* WORK TO BE COMPLETED: Nothing but an exact copy is wanted here: the line with "The height and width of the screenshot is (1162, 975)." and all the lines that follow it in the entries below.

##### EXERCISE INPUT

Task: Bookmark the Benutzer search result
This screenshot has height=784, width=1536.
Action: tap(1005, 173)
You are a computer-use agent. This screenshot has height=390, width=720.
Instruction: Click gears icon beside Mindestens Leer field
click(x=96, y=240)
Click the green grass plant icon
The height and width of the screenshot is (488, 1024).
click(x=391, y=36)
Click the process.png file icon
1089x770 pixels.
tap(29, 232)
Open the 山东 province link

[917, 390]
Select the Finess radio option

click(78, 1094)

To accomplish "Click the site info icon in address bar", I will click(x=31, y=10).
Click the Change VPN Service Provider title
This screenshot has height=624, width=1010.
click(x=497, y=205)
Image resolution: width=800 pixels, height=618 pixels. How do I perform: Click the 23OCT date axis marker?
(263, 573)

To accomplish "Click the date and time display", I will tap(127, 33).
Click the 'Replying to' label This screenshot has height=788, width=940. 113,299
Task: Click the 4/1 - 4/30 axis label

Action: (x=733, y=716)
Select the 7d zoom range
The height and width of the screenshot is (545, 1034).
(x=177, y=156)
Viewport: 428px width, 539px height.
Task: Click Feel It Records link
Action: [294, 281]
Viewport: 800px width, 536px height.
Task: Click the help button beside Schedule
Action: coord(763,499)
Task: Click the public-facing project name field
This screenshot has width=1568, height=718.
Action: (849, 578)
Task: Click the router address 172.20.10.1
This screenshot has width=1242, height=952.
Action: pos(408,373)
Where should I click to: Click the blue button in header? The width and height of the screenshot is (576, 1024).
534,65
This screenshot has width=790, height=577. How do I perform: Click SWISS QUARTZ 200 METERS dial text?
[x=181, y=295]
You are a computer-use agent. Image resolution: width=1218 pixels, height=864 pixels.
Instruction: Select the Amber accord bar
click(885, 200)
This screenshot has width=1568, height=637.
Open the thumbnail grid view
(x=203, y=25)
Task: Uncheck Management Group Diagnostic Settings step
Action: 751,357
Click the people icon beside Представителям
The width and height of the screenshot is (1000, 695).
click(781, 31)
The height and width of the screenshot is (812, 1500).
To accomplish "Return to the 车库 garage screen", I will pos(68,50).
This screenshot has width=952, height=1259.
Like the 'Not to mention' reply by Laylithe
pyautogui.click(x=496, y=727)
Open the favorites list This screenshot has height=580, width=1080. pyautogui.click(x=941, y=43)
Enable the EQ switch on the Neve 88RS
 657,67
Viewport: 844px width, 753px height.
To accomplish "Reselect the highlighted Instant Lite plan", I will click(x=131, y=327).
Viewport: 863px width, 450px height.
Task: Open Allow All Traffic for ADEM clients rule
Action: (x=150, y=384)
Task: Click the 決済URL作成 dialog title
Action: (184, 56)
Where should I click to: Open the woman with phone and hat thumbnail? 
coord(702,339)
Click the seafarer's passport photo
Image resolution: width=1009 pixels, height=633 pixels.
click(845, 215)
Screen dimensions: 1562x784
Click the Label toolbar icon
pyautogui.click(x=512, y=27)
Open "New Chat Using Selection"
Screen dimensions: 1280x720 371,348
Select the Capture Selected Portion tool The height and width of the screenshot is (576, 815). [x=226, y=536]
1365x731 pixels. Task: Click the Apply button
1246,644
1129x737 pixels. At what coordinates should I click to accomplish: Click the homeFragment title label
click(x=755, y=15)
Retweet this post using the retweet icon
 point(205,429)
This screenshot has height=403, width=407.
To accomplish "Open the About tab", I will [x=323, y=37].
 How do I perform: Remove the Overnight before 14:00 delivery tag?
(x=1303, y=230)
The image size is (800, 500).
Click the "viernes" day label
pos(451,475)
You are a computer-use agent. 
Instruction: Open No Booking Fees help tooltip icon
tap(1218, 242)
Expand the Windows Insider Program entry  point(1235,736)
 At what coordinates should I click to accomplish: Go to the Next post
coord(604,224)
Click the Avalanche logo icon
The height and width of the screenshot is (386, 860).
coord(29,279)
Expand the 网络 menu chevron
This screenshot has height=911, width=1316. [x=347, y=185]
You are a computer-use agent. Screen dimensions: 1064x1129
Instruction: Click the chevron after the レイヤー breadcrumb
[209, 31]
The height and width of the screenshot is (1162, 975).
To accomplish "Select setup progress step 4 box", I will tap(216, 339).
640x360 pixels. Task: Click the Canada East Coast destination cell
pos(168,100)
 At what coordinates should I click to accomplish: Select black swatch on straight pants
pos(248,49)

##########

* YOUR SOLUTION:
The height and width of the screenshot is (1162, 975).
To accomplish "Select setup progress step 4 box", I will tap(216, 339).
640x360 pixels. Task: Click the Canada East Coast destination cell
pos(168,100)
 At what coordinates should I click to accomplish: Select black swatch on straight pants
pos(248,49)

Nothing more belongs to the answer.